SAMDEN Protests Detention of Jang Group Editor, Legal Action Against The Wire

“This report was factually correct and a matter of record, yet the police has made it the basis for a criminal case,” South Asia Media Defenders Network said about the recent FIR against The Wire.

New Delhi: South Asia Media Defenders Network (SAMDEN) has protested the detention of Pakistani editor and publisher of the Jang Group, Mir Shakilur Rahman, and the legal action against The Wire, and called it “representative of a trend across the region”.
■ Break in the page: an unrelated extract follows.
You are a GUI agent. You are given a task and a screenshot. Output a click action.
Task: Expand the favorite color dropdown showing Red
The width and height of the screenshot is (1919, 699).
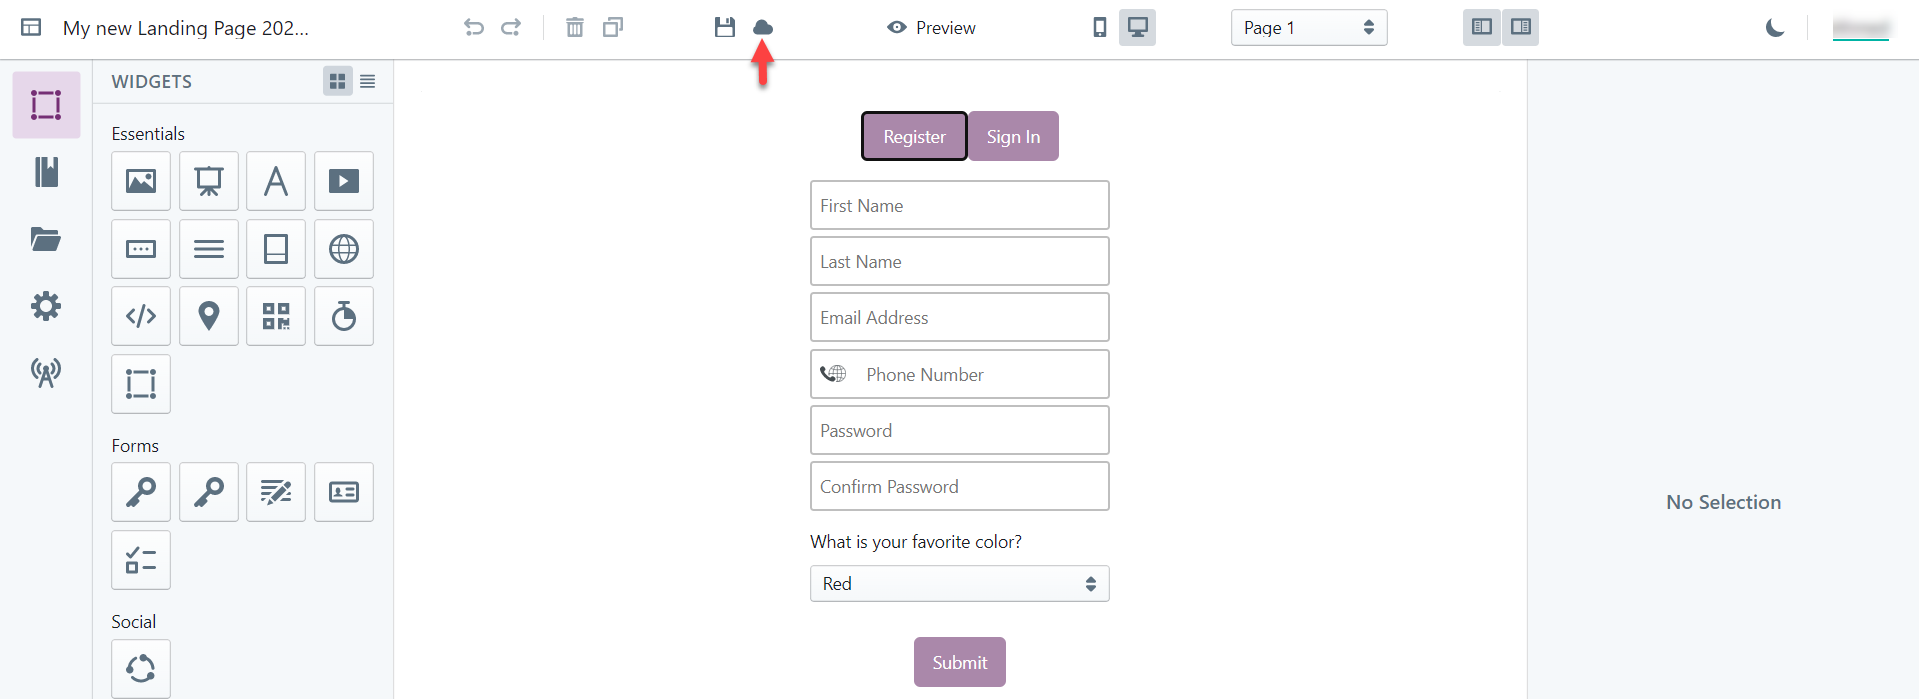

In a press statement issued on April 4, SAMDEN, which has co-convenors from Bangladesh, India, Nepal, Pakistan and Sri Lanka, said, “While the harassment and imprisonment of journalists has been a distressing trend in all the countries of South Asia over the last few years, we have seen a sudden escalation in such actions over the past few years.”

“The pre-occupation of the world public and opinion makers with COVID-19 pandemic has made it easier for those who want to try and gag critics in the media,” the statement said.

It highlighted that the editors of The Wire learnt of the case registered against it by Uttar Pradesh Police through social media. “The First Information Report (FIR) registered by the police in Lucknow says that the online news organisation reported that Uttar Pradesh chief minister Adityanath attended a public religious event in Ayodhya on March 25, after Prime Minister (Narendra) Modi had announced a national lockdown to counter the Coronavirus crisis.”

Also read: Media Watchdog Calls for Withdrawal of Uttar Pradesh’s Complaints Against The Wire

“This report was factually correct and a matter of record, yet the police has made it the basis for a criminal case,” it said.

SAMDEN noted that the actions against the news portal came at a time of “when the Central government has been trying to restrict media coverage of the COVID-19 pandemic”.

The media defenders group, founded in 2017 and anchored in the Commonwealth Human Rights Initiative (CHRI), also underlined that the arrest of Mir Shakilur Rahman in Lahore, who is the chief editor and proprietor of that country’s largest media group, was based on a 34-year-old property transaction, violating the rules that do not allow arrest at the stage of verification of the papers.

“Rahman’s arrest and detention follows a string of attacks on him and on his media group and its journalists by the Pakistani authorities and non-state elements over the past years,” it states, highlighting that organisations like Amnesty International, Reporters Without Borders, Human Rights Watch, Committee to protect Journalists and Association of International Broadcasters “have denounced such actions”.

“Urgent appeals have been filed for his release to the UN Working Group on Arbitrary Detention and the UN Special Rapporteur on the Promotion and Protection of the Right to Freedom of Opinion and Expression.”

The press note said, “Such cases undermine the media at a time that it needs to be strengthened.”